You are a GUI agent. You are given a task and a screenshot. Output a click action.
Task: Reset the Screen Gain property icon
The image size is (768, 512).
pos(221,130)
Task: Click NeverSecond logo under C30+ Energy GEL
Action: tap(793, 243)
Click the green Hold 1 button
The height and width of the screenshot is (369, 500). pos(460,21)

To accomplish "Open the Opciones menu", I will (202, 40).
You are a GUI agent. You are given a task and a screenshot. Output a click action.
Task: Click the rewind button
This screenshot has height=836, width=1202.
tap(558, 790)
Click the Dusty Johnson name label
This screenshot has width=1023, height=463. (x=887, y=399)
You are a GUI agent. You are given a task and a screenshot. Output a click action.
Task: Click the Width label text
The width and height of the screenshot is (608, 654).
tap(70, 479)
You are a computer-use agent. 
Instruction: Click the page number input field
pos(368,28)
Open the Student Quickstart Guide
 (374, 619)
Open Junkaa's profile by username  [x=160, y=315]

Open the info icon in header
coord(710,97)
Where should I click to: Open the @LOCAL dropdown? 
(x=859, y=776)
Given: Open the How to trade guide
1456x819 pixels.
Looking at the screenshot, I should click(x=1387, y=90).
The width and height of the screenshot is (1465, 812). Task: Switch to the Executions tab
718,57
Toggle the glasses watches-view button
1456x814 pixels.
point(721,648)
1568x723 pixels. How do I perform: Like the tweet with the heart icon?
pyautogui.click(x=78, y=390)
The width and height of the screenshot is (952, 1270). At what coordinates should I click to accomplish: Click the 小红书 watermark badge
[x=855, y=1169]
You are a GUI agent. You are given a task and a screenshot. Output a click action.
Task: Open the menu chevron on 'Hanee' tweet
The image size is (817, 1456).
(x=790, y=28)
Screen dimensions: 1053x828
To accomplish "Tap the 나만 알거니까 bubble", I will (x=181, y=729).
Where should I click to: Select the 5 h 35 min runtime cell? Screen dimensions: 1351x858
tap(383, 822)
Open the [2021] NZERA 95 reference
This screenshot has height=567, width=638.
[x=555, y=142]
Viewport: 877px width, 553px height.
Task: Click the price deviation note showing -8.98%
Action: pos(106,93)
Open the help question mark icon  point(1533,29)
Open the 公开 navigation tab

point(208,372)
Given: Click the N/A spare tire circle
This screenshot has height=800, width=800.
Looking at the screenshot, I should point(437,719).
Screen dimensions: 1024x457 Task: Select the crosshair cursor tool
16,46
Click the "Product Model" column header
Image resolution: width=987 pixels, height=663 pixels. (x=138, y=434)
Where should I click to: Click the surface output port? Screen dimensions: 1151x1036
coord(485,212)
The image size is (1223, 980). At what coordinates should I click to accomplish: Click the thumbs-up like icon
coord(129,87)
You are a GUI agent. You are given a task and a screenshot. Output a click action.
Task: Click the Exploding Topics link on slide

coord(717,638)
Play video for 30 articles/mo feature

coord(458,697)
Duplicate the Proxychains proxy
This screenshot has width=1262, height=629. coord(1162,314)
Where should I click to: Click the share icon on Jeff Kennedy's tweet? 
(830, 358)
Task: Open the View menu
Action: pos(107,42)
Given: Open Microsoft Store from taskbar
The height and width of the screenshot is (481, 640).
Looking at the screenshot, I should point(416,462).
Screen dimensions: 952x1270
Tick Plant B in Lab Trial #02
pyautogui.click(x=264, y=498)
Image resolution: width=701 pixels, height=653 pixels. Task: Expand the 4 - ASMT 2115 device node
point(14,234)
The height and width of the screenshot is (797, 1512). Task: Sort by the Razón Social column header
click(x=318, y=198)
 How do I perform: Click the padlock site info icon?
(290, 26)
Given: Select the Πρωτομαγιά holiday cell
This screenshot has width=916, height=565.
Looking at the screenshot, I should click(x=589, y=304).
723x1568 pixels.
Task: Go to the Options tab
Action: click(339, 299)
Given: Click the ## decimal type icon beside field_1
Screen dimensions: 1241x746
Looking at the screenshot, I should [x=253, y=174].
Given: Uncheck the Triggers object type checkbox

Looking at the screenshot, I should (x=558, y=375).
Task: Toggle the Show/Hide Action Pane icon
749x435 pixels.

● Given exercise
Reproduce, without any change, the lines of the listing above, beginning with the line that contains "Open Junkaa's profile" and continuing through the line that contains "(x=790, y=28)", with both of those lines included.

● The answer
Open Junkaa's profile by username  [x=160, y=315]

Open the info icon in header
coord(710,97)
Where should I click to: Open the @LOCAL dropdown? 
(x=859, y=776)
Given: Open the How to trade guide
1456x819 pixels.
Looking at the screenshot, I should click(x=1387, y=90).
The width and height of the screenshot is (1465, 812). Task: Switch to the Executions tab
718,57
Toggle the glasses watches-view button
1456x814 pixels.
point(721,648)
1568x723 pixels. How do I perform: Like the tweet with the heart icon?
pyautogui.click(x=78, y=390)
The width and height of the screenshot is (952, 1270). At what coordinates should I click to accomplish: Click the 小红书 watermark badge
[x=855, y=1169]
You are a GUI agent. You are given a task and a screenshot. Output a click action.
Task: Open the menu chevron on 'Hanee' tweet
The image size is (817, 1456).
(x=790, y=28)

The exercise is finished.